**PROBLEM REQUIREMENTS:** Repeat only the stretch of lines below that runs from the line with "Otras Noticias (339, 1115)" through the line with "Luis Carlos Lozano (344, 1052)", unaltered.

[Stored data entries]
* * * * * * *
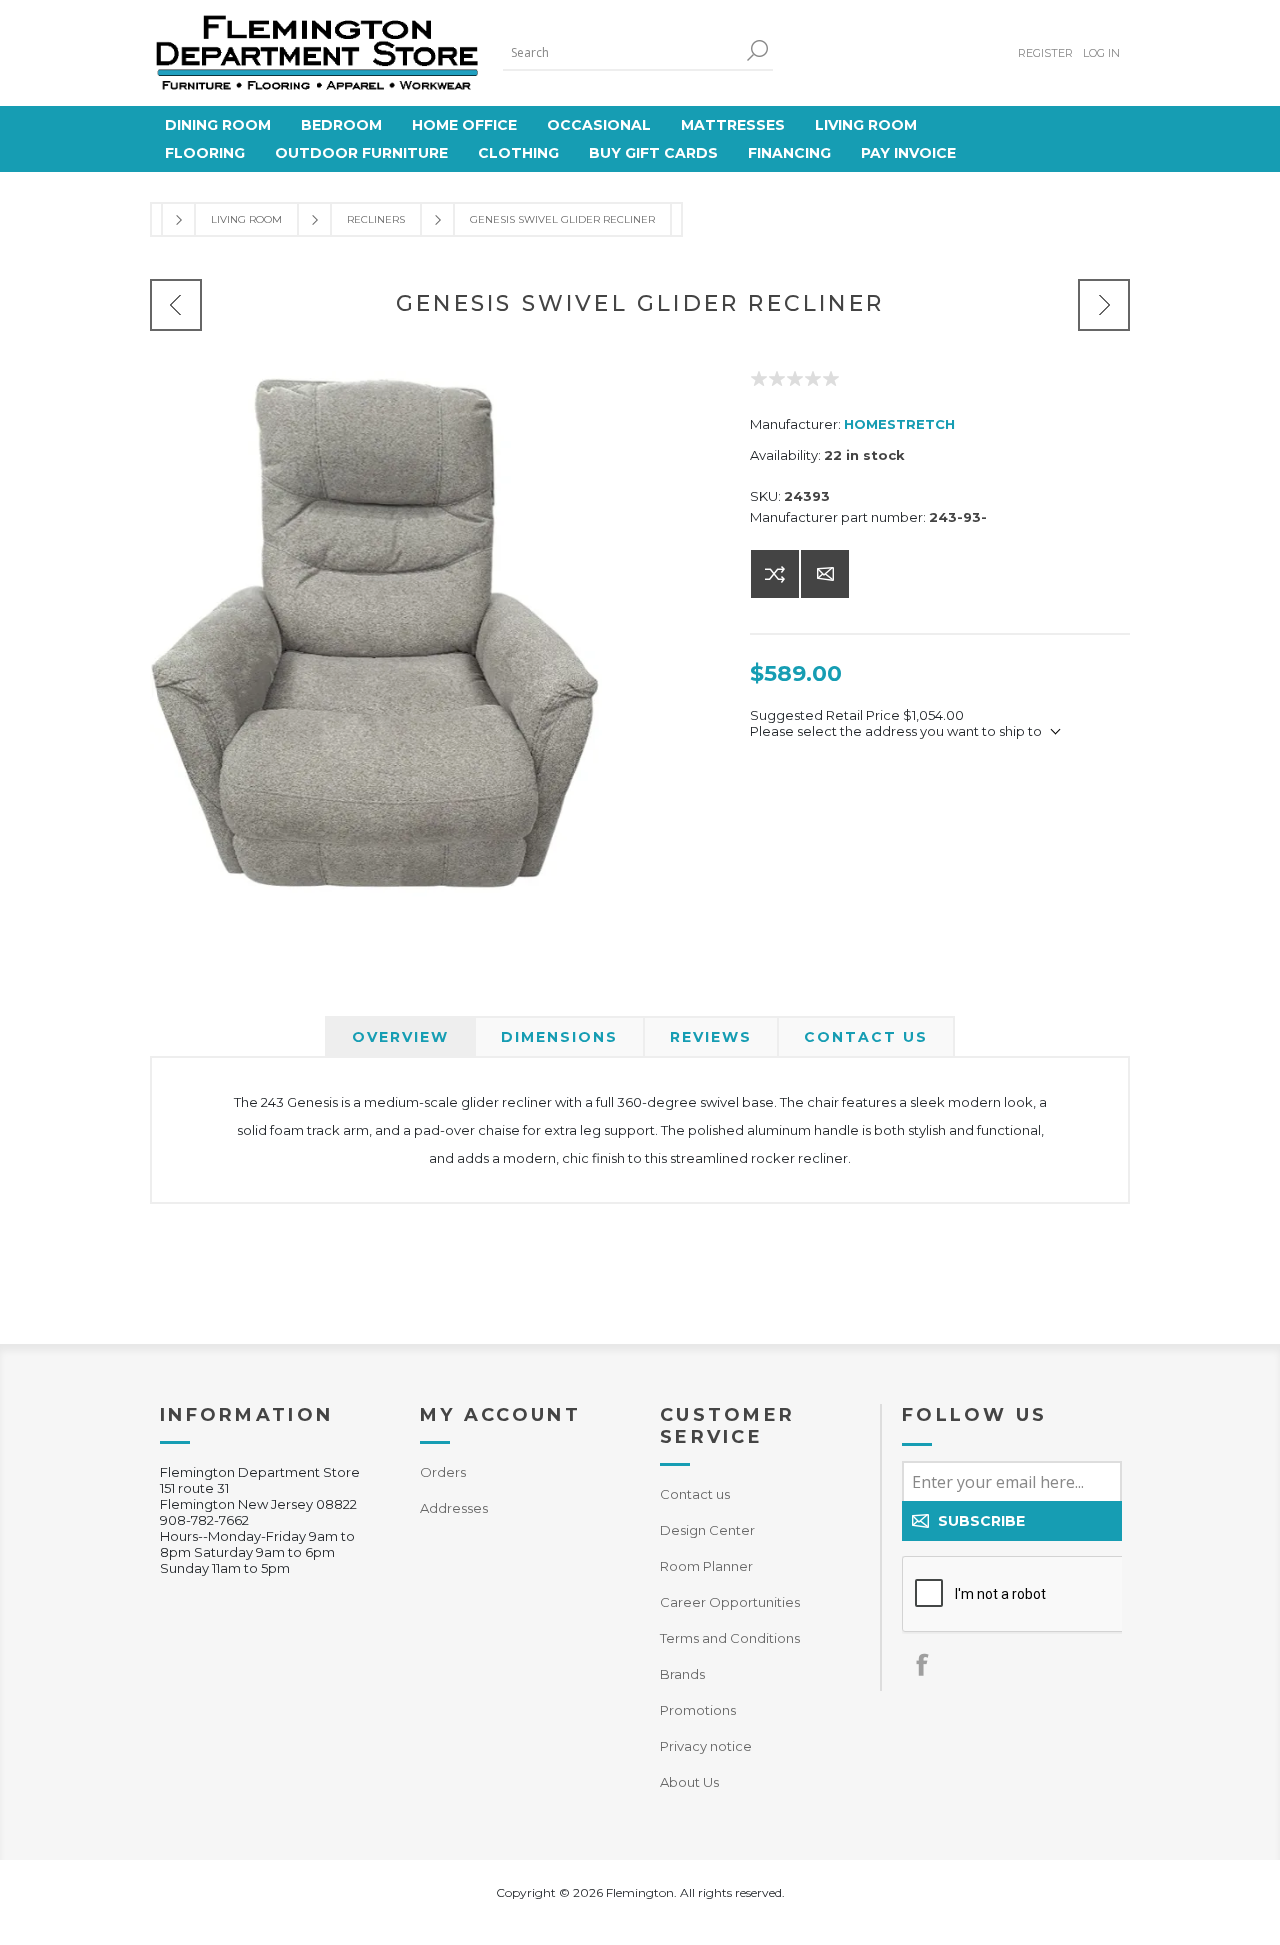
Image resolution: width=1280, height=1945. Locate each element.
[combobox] (623, 52)
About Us (689, 1782)
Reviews (711, 1037)
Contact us (695, 1494)
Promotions (698, 1710)
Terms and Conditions (730, 1638)
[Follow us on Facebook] (922, 1664)
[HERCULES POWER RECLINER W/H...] (1104, 305)
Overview (400, 1037)
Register (1045, 53)
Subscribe (981, 1521)
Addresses (454, 1508)
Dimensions (559, 1037)
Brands (682, 1674)
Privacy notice (706, 1746)
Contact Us (866, 1037)
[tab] (400, 1037)
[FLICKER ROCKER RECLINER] (176, 305)
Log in (1101, 53)
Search (758, 50)
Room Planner (706, 1566)
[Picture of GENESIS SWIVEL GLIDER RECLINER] (376, 637)
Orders (443, 1472)
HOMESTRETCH (899, 424)
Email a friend (825, 574)
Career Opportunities (730, 1602)
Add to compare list (775, 574)
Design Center (707, 1530)
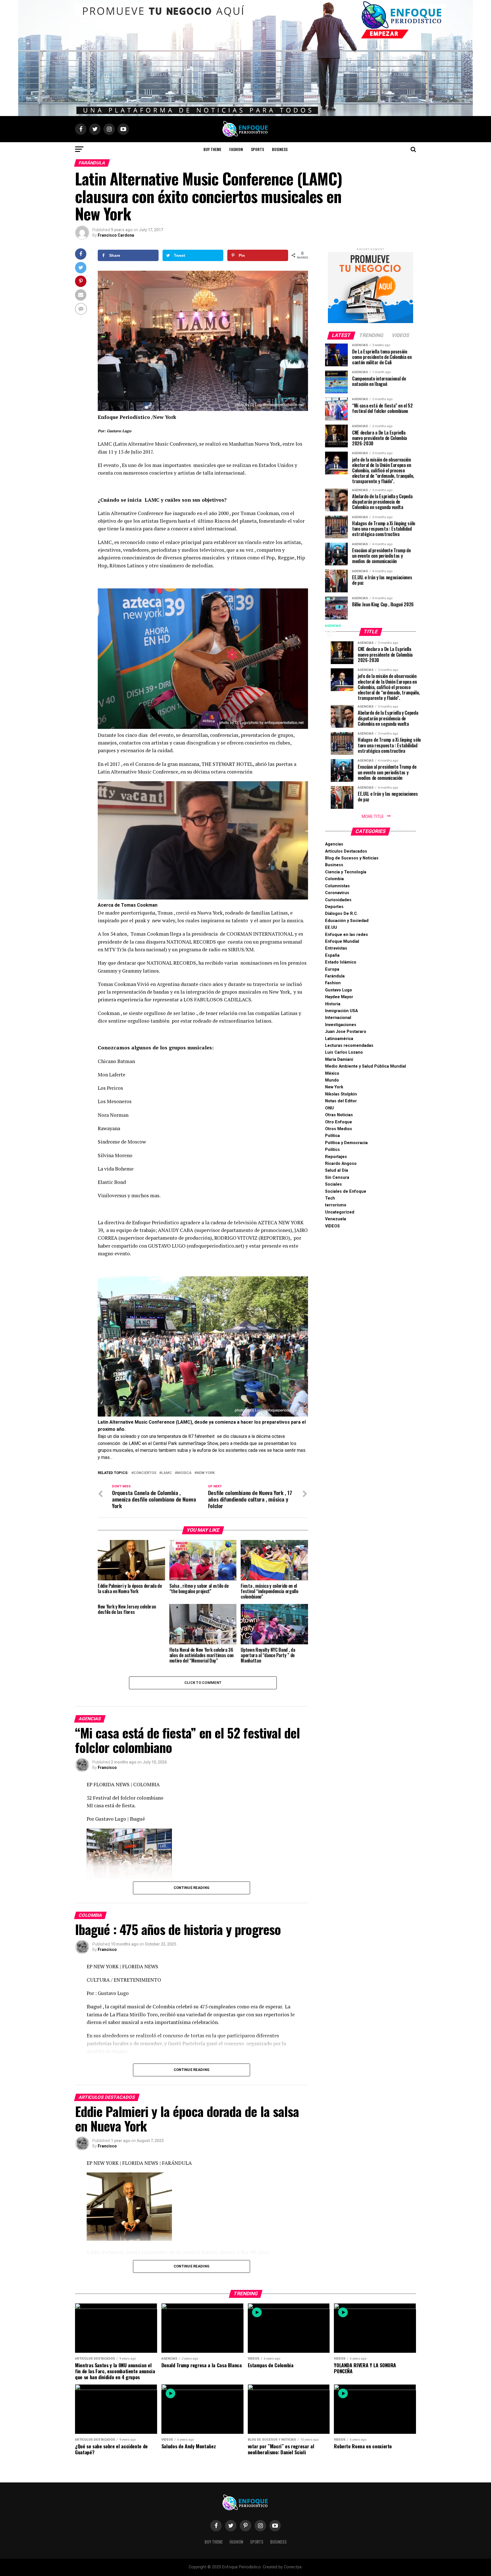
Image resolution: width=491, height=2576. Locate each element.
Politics (332, 1149)
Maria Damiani (339, 1059)
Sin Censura (337, 1177)
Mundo (332, 1080)
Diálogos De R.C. (341, 913)
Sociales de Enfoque (345, 1191)
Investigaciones (340, 1024)
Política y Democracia (346, 1142)
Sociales (333, 1184)
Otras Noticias (339, 1115)
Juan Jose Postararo (345, 1031)
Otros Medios (338, 1128)
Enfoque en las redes (346, 934)
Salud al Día (336, 1170)
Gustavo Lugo (338, 990)
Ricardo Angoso (341, 1163)
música (184, 1473)
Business (280, 149)
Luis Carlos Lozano (344, 1052)
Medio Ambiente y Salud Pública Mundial (365, 1066)
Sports (257, 149)
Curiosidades (338, 900)
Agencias (334, 844)
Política (332, 1135)
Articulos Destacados (346, 851)
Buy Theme (212, 149)
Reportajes (336, 1156)
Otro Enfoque (338, 1122)
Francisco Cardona (116, 235)
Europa (332, 969)
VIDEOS (332, 1226)
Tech (330, 1198)
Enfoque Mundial (342, 941)
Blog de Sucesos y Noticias (351, 858)
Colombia (334, 878)
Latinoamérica (339, 1038)
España (332, 955)
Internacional (338, 1017)
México (332, 1073)
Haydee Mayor (339, 997)
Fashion (236, 149)
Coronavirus (337, 892)
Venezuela (335, 1219)
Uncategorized (339, 1212)
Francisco (107, 1767)
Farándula (335, 976)
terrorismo (335, 1205)
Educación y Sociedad (347, 920)
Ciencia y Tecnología (345, 872)
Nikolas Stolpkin (341, 1094)
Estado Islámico (340, 962)
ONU (329, 1108)
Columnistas (337, 886)
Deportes (334, 906)
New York (206, 1473)
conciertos (145, 1473)
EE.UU (331, 927)
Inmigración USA (341, 1010)
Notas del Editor (341, 1101)
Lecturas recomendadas (349, 1045)
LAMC (166, 1473)
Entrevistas (336, 948)
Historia (332, 1004)
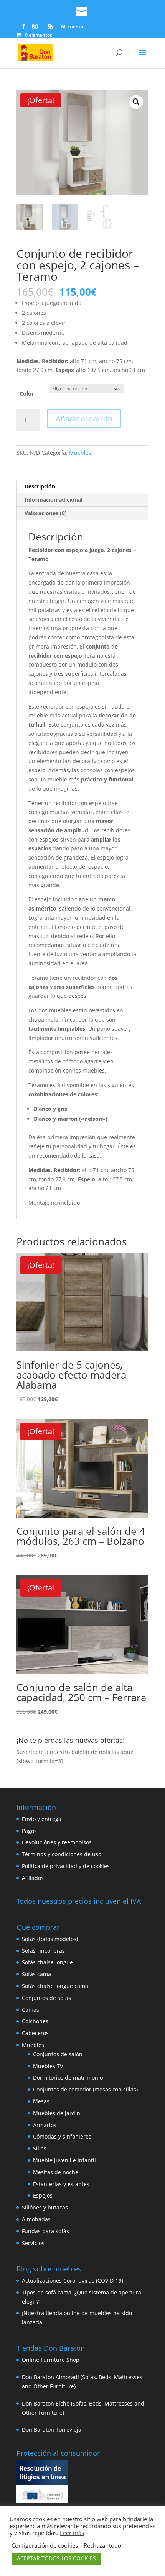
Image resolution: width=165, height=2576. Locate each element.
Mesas (41, 2101)
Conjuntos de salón (57, 2054)
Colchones (35, 2021)
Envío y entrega (41, 1819)
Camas (30, 2009)
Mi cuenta (72, 27)
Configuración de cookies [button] (45, 2545)
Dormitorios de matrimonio (68, 2077)
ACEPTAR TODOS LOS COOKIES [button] (56, 2558)
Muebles (80, 452)
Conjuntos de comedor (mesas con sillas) (85, 2089)
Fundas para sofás (45, 2231)
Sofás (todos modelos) (50, 1938)
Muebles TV (48, 2066)
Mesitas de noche (55, 2172)
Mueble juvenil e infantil (64, 2160)
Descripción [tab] (40, 486)
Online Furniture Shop (50, 2359)
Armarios (44, 2125)
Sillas (39, 2148)
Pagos (29, 1830)
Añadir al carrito (84, 418)
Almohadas (36, 2219)
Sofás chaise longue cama (55, 1986)
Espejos (43, 2195)
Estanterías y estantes (61, 2184)
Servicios (33, 2243)
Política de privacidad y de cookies (66, 1866)
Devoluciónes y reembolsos (57, 1842)
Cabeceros (35, 2033)
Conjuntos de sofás (46, 1997)
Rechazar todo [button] (102, 2545)
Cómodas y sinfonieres (62, 2136)
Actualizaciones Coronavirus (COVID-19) (72, 2280)
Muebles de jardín (56, 2113)
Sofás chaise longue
* * * * * * *
**OUTPUT FOR THIS EXERCISE:**
Otras Noticias (339, 1115)
Juan Jose Postararo (345, 1031)
Otros Medios (338, 1128)
Enfoque en las redes (346, 934)
Salud al Día (336, 1170)
Gustavo Lugo (338, 990)
Ricardo Angoso (341, 1163)
música (184, 1473)
Business (280, 149)
Luis Carlos Lozano (344, 1052)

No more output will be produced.